Primarily under the Eisenhower Administration, the US government took steps to dismantle sovereign tribal governments across the country by ending the relationship between the federal government and tribes through the revocation of their reservations--primarily with the goal of assimilating Native people and reducing their financial support of tribal governments. Through this shrinking or termination of reservations, industries like mining were able to expand into those areas and utilize the natural resources--all without the consultation of tribal governments.
The policy was so catastrophic for Native communities that it was ultimately abandoned in 1970. Though many tribes were able to fight off attacks on their sovereignty, the many that did lose their reservation status were forced to reapply or otherwise accept their tribe's loss of self-governance.
Zinke's proposal to allow the privatization of reservation lands would prove equally as catastrophic for Native communities.
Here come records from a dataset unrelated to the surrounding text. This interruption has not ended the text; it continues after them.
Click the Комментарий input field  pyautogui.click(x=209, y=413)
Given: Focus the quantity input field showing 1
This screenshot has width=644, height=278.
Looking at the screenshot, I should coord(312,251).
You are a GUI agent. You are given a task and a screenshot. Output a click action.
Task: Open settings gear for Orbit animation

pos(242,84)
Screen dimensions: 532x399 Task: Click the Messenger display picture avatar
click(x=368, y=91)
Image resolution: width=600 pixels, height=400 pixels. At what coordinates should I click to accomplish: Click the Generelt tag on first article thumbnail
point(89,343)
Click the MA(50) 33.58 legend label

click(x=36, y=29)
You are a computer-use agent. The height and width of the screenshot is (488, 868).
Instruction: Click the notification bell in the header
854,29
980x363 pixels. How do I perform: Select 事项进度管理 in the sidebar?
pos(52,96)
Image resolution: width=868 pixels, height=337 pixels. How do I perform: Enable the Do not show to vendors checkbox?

It represents a further attempt to sell off lands to companies that wish to exploit their resources and devastate their cultural significance, much like with the revocation of Bears Ears and Gold Butte National Monuments in Utah and Nevada, respectively.
Unfortunately, these attempts to force a corporate agenda on Native peoples is not new: the US government has been doing so since the beginning of its relationship with tribes after the American Revolution. For instance, tribes in the South were chased out in the early 19th century on the Trail of Tears in order to make room for commercial farming and expansionist settlers. Tribes in the Midwest saw their tribal rights destroyed by the expansion of homesteaders and commercial interests like railroads expanding eastward. Such breaches of treaties and tribal rights are an egregious theme that continues to this very day, though many people may believe that it ended decades ago.
As Democratic National Committee Chairman Tom Perez wrote in the Los Angeles Times: "By steering the government toward Termination-era policies. Trump threatens the health and prosperity of Native Americans and drags us all backwards. This approach has devastated Indian Country before. We cannot allow it to happen again."